_EXERCISE INPUTS_.
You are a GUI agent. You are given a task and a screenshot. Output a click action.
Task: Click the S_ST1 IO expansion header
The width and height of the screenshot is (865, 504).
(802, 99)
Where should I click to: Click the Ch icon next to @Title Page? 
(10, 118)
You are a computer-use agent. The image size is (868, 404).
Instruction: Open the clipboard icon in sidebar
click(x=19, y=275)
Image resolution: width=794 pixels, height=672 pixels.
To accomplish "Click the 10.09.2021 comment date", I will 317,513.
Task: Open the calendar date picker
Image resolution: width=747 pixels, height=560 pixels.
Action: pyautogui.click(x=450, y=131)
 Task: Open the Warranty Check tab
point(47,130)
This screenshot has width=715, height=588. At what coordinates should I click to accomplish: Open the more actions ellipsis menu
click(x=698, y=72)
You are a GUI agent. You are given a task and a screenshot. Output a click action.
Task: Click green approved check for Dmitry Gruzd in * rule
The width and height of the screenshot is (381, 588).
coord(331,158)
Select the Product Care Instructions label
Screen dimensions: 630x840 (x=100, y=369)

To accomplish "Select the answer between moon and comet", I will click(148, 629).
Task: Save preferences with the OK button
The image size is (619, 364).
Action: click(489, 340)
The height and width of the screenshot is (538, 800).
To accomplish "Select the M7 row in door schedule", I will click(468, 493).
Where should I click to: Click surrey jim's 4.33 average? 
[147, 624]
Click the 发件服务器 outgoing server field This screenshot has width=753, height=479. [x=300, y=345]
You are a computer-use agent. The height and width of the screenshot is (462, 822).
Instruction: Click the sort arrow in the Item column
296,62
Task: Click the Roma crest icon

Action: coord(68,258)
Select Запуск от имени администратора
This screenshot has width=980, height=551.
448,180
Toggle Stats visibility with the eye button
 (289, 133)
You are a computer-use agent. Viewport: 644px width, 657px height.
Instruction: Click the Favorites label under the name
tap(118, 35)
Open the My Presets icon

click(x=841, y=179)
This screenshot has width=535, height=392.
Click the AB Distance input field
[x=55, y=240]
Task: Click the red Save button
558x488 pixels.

_TASK REQUIREMENTS_.
Every line above from the line with "Instruction: Open the" to the line with "Task: Save preferences with the OK button" is wanted, ends included; write them out exactly and add no other line.

_EXPECTED OUTPUT_.
Instruction: Open the clipboard icon in sidebar
click(x=19, y=275)
Image resolution: width=794 pixels, height=672 pixels.
To accomplish "Click the 10.09.2021 comment date", I will 317,513.
Task: Open the calendar date picker
Image resolution: width=747 pixels, height=560 pixels.
Action: pyautogui.click(x=450, y=131)
 Task: Open the Warranty Check tab
point(47,130)
This screenshot has width=715, height=588. At what coordinates should I click to accomplish: Open the more actions ellipsis menu
click(x=698, y=72)
You are a GUI agent. You are given a task and a screenshot. Output a click action.
Task: Click green approved check for Dmitry Gruzd in * rule
The width and height of the screenshot is (381, 588).
coord(331,158)
Select the Product Care Instructions label
Screen dimensions: 630x840 (x=100, y=369)

To accomplish "Select the answer between moon and comet", I will click(148, 629).
Task: Save preferences with the OK button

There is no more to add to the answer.